DATA SUPPLIED
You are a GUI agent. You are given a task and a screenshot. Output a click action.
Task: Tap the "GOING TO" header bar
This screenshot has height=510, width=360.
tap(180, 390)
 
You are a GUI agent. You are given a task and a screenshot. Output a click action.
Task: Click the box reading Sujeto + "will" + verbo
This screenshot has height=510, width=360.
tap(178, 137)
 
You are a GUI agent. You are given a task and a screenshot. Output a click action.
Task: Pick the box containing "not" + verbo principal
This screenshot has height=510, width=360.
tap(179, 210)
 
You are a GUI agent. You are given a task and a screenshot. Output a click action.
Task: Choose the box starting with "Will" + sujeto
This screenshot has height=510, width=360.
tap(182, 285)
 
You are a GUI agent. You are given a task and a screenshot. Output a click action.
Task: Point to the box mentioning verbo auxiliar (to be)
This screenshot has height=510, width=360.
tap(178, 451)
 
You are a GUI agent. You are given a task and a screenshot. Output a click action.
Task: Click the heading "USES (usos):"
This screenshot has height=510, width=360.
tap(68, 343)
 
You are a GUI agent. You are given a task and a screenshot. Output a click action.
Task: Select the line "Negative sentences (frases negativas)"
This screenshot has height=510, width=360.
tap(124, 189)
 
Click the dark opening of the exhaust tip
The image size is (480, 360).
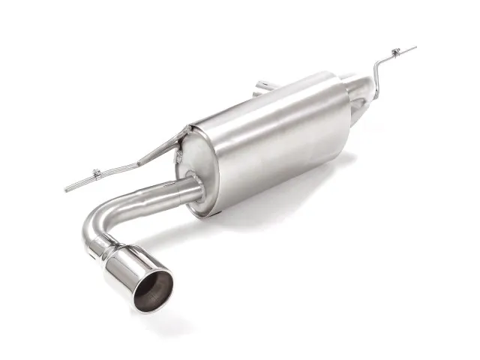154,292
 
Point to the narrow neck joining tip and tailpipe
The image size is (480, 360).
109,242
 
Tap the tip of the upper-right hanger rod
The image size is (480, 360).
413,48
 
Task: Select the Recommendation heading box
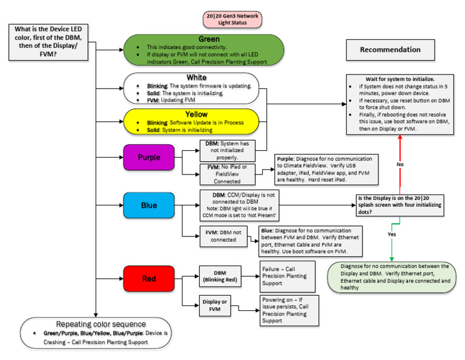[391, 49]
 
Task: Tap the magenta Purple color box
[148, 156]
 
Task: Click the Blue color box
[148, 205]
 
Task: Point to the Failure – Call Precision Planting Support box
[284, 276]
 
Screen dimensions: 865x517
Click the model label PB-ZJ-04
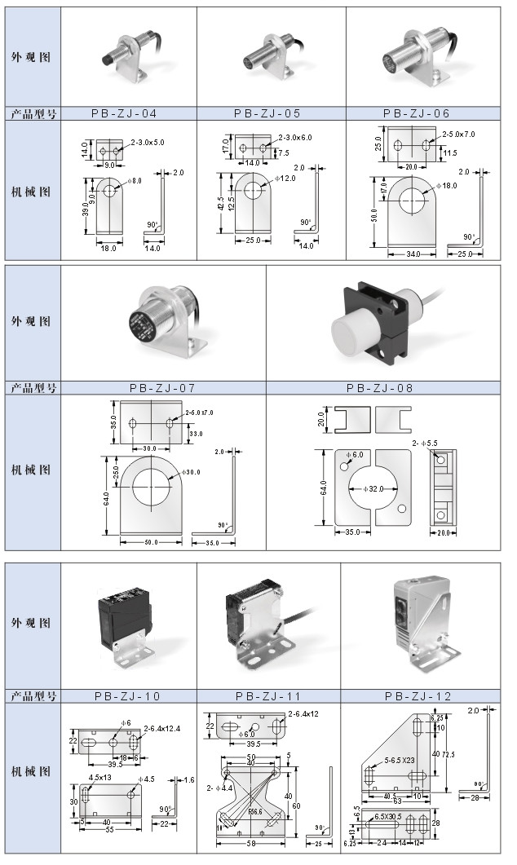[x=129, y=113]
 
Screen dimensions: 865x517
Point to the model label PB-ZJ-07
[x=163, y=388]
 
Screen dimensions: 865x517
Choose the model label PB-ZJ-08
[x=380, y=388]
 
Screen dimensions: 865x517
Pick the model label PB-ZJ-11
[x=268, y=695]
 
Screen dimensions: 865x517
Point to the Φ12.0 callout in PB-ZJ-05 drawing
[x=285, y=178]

YOUR TASK
Reproduce the entire listing above, replacing every occurrence of "model label" with "part number" and keeping everything else unchanged, but leave out the pictures.

RESULT OF THIS TASK
You are a GUI agent. You are given a task and a screenshot. Output a click action.
Task: Tap the "GOING TO" header bar
This screenshot has height=510, width=360.
tap(180, 390)
 
You are a GUI agent. You are given a task and a screenshot. Output a click action.
Task: Click the box reading Sujeto + "will" + verbo
This screenshot has height=510, width=360.
tap(178, 137)
 
You are a GUI agent. You are given a task and a screenshot. Output a click action.
Task: Pick the box containing "not" + verbo principal
This screenshot has height=510, width=360.
tap(179, 210)
 
You are a GUI agent. You are given a task and a screenshot. Output a click action.
Task: Choose the box starting with "Will" + sujeto
This screenshot has height=510, width=360.
tap(182, 285)
 
You are a GUI agent. You are given a task and a screenshot. Output a click action.
Task: Point to the box mentioning verbo auxiliar (to be)
This screenshot has height=510, width=360.
tap(178, 451)
 
You are a GUI agent. You are given a task and a screenshot. Output a click action.
Task: Click the heading "USES (usos):"
This screenshot has height=510, width=360.
tap(68, 343)
 
You are a GUI agent. You are given a task and a screenshot. Output a click action.
Task: Select the line "Negative sentences (frases negativas)"
This screenshot has height=510, width=360.
tap(124, 189)
 
Click the dark opening of the exhaust tip
The image size is (480, 360).
154,292
 
Point to the narrow neck joining tip and tailpipe
The image size is (480, 360).
109,242
 
Tap the tip of the upper-right hanger rod
The image size is (480, 360).
413,48
 
Task: Select the Recommendation heading box
[391, 49]
 
Task: Tap the magenta Purple color box
[148, 156]
 
Task: Click the Blue color box
[148, 205]
 
Task: Point to the Failure – Call Precision Planting Support box
[284, 276]
 
Screen dimensions: 865x517
Click the part number PB-ZJ-04
[x=129, y=113]
 
Screen dimensions: 865x517
Point to the part number PB-ZJ-07
[x=163, y=388]
 
Screen dimensions: 865x517
Choose the part number PB-ZJ-08
[x=380, y=388]
 
Screen dimensions: 865x517
Pick the part number PB-ZJ-11
[x=268, y=695]
 
Screen dimensions: 865x517
Point to the Φ12.0 callout in PB-ZJ-05 drawing
[x=285, y=178]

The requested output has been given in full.